Stored records:

***

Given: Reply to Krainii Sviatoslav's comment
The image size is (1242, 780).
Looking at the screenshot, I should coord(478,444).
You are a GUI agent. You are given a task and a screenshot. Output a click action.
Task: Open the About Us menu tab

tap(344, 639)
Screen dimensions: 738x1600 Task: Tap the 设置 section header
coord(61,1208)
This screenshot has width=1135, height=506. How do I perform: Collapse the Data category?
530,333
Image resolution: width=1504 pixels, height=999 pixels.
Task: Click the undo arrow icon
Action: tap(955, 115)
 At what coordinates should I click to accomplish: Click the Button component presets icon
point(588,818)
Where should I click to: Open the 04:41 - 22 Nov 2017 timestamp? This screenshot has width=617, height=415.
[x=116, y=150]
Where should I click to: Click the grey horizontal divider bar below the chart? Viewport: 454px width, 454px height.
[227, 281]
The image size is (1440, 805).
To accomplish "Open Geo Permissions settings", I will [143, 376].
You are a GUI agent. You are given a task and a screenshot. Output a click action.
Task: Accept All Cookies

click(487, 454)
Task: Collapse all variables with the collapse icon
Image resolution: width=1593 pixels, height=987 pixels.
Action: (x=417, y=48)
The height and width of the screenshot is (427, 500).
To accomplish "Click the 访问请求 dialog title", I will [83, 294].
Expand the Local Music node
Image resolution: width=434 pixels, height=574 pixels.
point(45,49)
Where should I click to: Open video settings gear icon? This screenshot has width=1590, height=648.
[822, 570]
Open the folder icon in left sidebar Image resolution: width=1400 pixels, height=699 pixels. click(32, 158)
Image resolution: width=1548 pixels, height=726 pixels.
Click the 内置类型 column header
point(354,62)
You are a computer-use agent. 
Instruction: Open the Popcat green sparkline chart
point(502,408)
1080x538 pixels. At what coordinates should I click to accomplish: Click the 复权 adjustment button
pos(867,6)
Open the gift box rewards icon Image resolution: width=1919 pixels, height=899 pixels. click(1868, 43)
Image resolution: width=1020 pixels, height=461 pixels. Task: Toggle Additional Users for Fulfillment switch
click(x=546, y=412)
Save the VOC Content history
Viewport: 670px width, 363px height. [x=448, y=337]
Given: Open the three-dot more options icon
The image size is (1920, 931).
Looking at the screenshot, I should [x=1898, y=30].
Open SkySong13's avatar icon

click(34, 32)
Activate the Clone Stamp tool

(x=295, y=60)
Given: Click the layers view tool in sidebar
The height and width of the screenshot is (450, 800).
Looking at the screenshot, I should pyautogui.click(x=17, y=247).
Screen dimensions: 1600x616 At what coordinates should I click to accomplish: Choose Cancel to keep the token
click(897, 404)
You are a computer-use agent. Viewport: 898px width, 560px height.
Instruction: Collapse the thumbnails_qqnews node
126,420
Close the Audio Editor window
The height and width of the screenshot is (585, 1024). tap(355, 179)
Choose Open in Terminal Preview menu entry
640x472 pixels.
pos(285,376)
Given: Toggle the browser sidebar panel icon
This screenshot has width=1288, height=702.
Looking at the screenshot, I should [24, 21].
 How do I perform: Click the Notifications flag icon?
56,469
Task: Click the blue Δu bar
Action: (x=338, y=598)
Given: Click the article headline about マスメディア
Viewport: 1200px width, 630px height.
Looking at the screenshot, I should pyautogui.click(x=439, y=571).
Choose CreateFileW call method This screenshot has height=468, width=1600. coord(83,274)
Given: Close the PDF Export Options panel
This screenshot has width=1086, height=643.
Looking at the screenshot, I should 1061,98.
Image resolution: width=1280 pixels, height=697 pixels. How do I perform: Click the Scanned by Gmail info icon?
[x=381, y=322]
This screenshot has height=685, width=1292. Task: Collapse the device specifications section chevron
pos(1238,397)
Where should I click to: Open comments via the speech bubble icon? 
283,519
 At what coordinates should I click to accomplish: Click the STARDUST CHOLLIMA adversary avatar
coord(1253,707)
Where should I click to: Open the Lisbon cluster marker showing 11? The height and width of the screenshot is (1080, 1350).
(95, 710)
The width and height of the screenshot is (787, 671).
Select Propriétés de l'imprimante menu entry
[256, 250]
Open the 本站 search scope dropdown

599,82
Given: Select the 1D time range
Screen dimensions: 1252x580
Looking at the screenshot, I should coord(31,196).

***

■ WORK ORDER ■
Write out every line of the entries that holds the word "computer".

■ THE COMPLETED TASK ■
You are a computer-use agent. 
You are a computer-use agent. Viewport: 898px width, 560px height.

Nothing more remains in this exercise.